Professional activities

Acharya was elected President of the International Studies Association for 2014–15. He was the first Indian, Asian, and non-Western scholar to be elected as ISA President. He was a Vice-President of the ISA in 2008–09.
He is one of the founders of the Asian Political and International Studies Association, and served as its inaugural co-president in 2003–04.
He is the joint chief editor of the Studies in Asian Security series for Stanford University Press.
Acharya's work has been influential in shaping policy on Asian regionalism and human security. His 2001 book, Constructing a Security Community in Southeast Asia, was the primary basis of the initial Indonesian concept paper which ultimately resulted in the establishment of the ASEAN Political-Security Community. His work on human security led to him being invited to address the UN General Assembly on the subject of human security on 14 April 2011.

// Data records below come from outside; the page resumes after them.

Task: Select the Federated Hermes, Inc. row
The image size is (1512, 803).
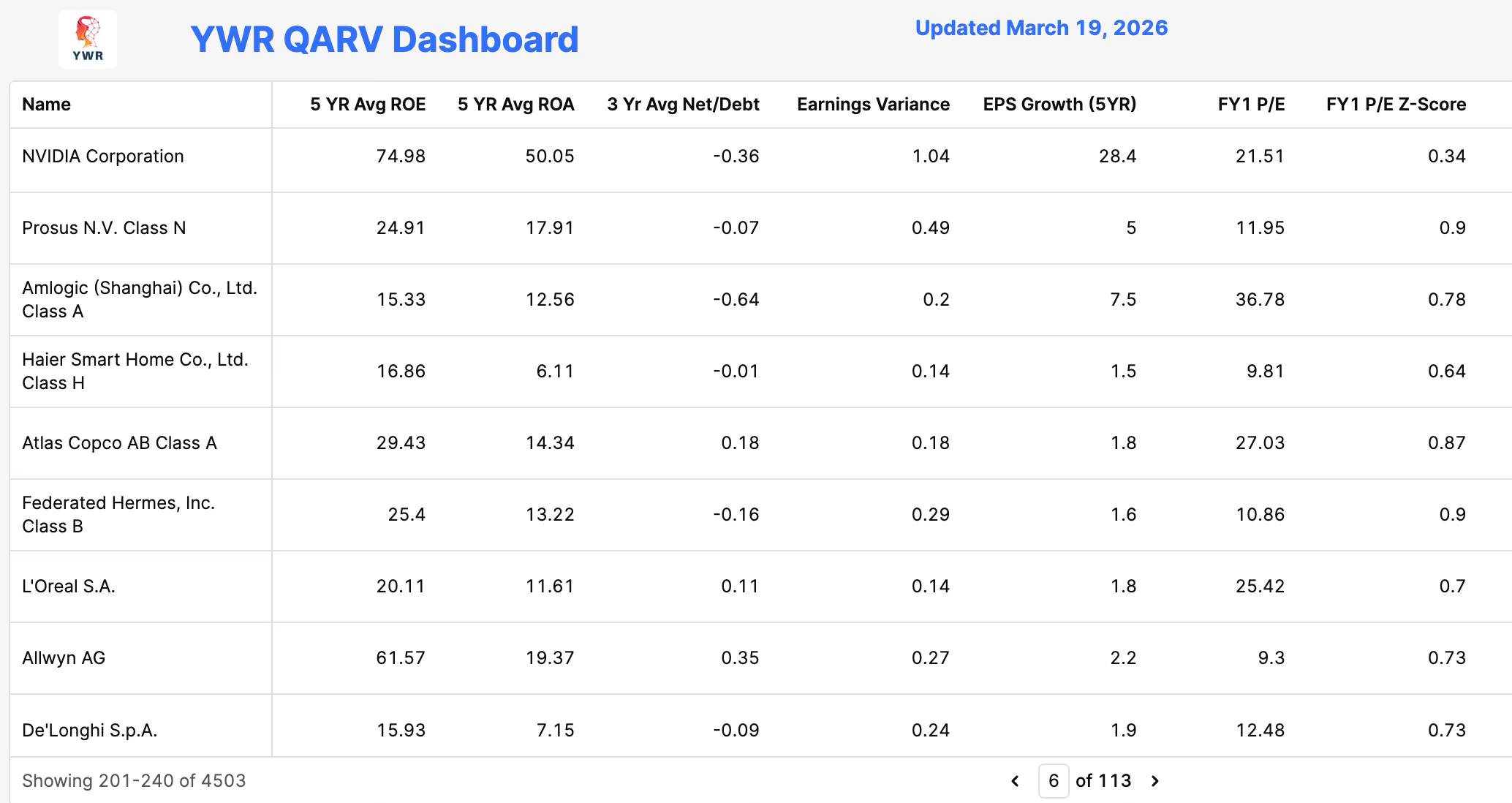Action: pyautogui.click(x=118, y=514)
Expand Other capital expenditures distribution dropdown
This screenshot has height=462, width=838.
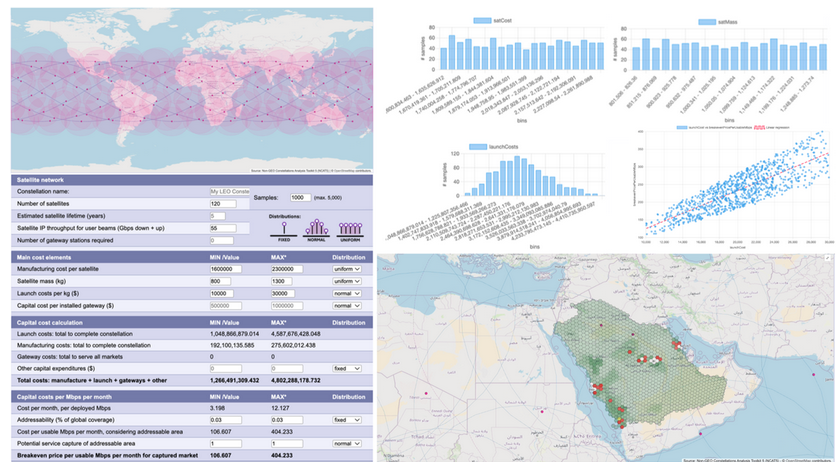point(349,369)
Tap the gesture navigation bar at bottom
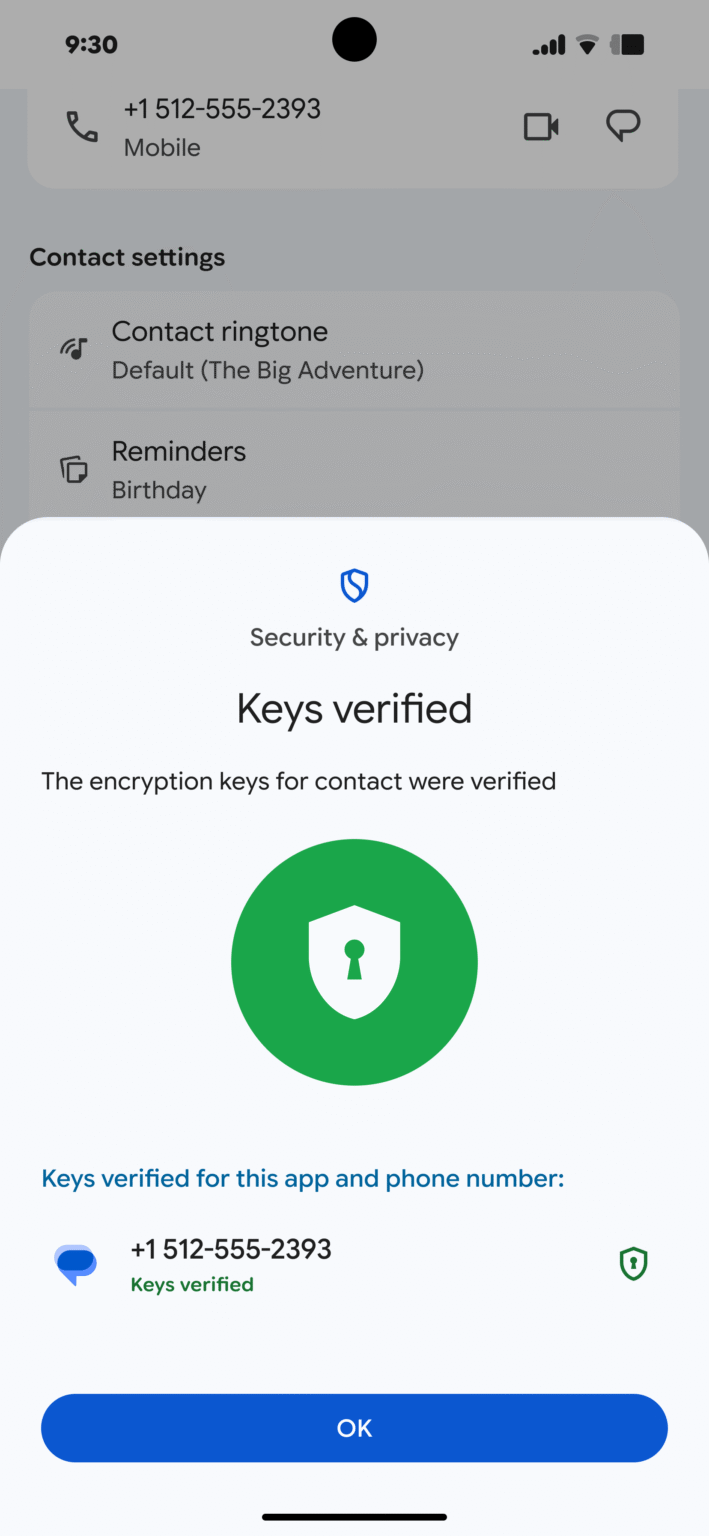709x1536 pixels. click(x=354, y=1516)
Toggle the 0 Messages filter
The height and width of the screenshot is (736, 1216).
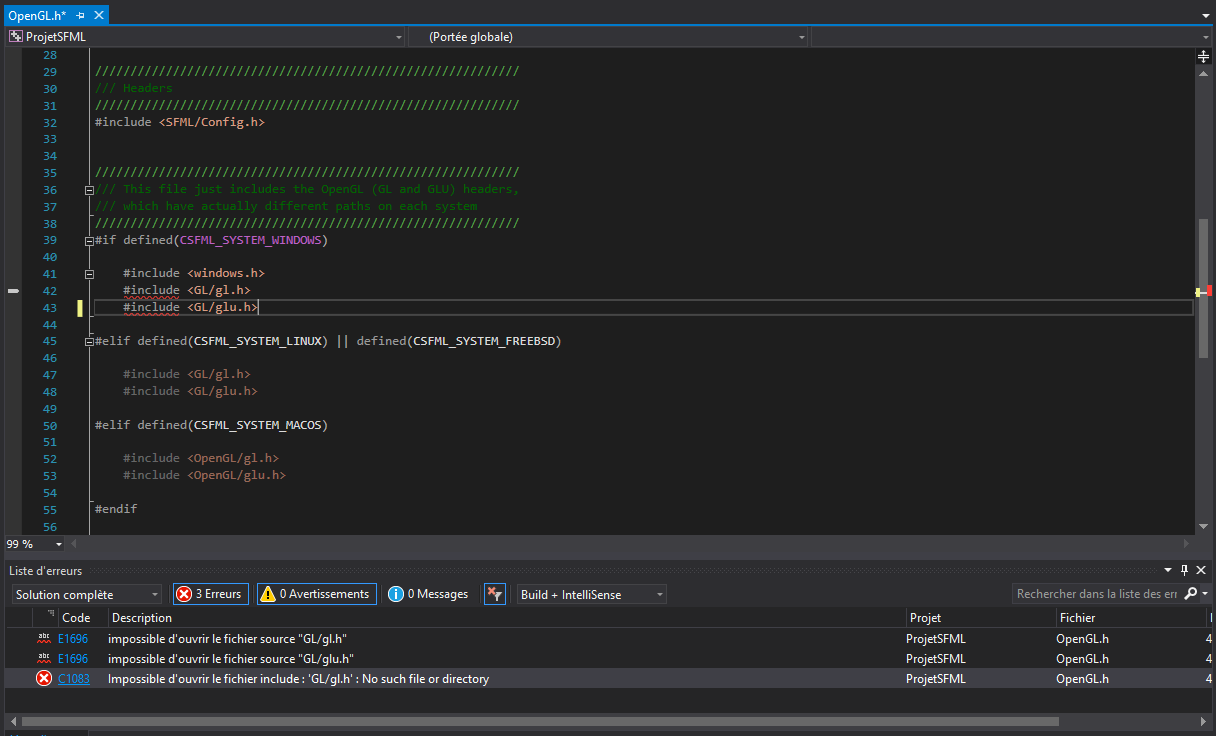tap(429, 594)
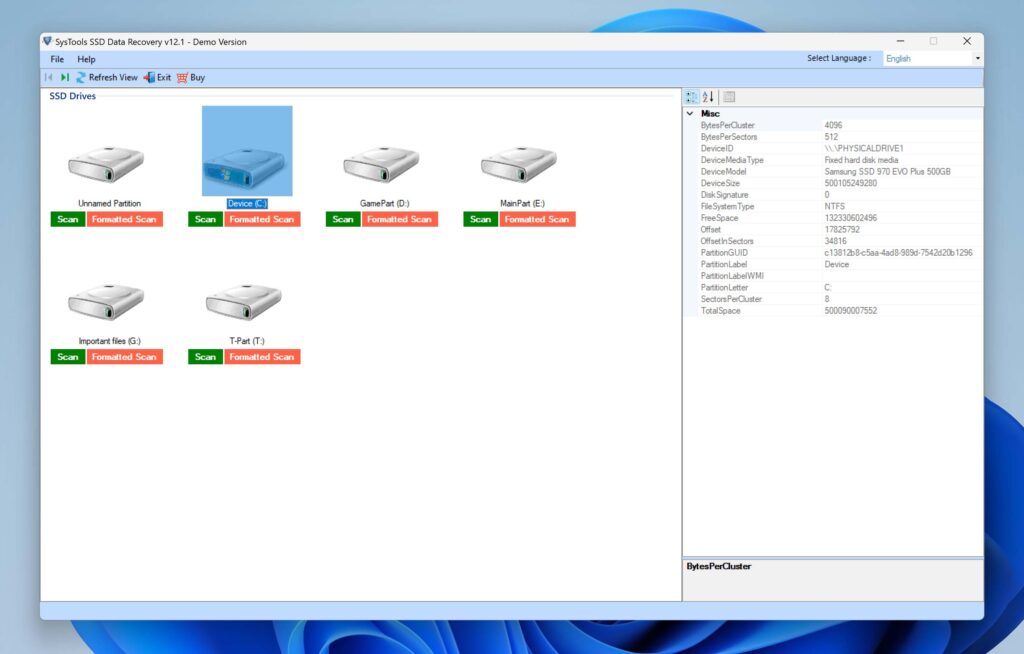The width and height of the screenshot is (1024, 654).
Task: Click the navigate-forward green arrow icon
Action: (64, 77)
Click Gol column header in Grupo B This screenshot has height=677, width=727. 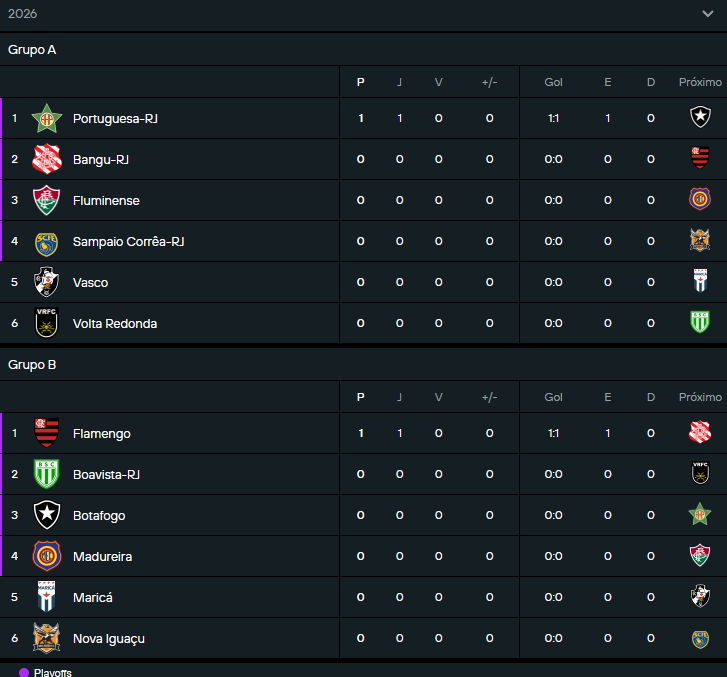(x=553, y=397)
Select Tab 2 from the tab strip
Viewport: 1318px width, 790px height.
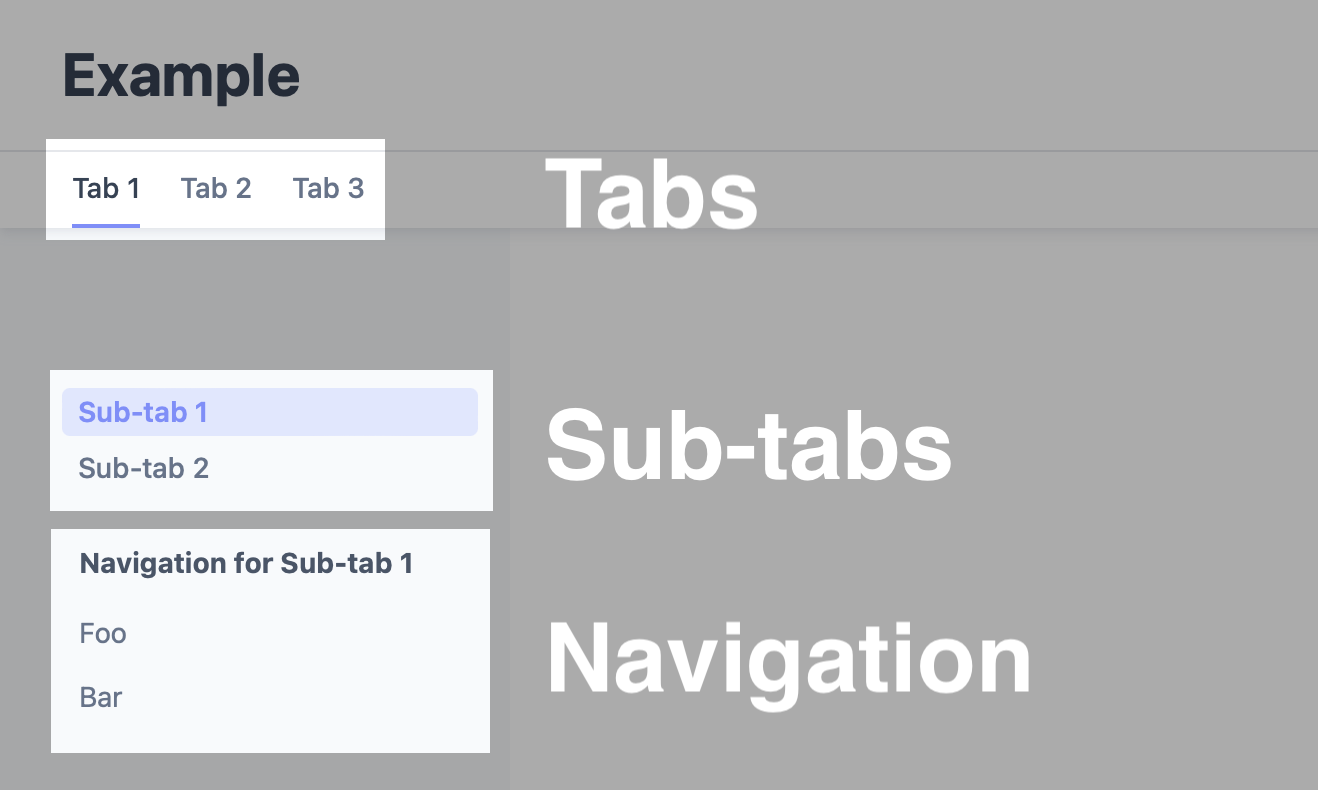216,188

He has been interviewed as an international affairs expert by CNN International, BBC, BBC World Service Radio, CNBC, Channel NewsAsia, Canadian Broadcasting Corporation, Radio Australia, National Public Radio, RT, and Al Jazeera.
Acharya regularly writes op-eds for international newspapers and magazines including The Financial Times, the International Herald Tribune, The New York Times, National Public Radio online, The Huffington Post, The Australian Financial Review, Asia Times, The Times of India, The Indian Express, The Straits Times, The Jakarta Post, the Bangkok Post, Asiaweek, the Far Eastern Economic Review, The Japan Times, the South China Morning Post, YaleGlobal Online covering such topics as international and Asian security, regional integration, the war on terror, and the rise of China and India.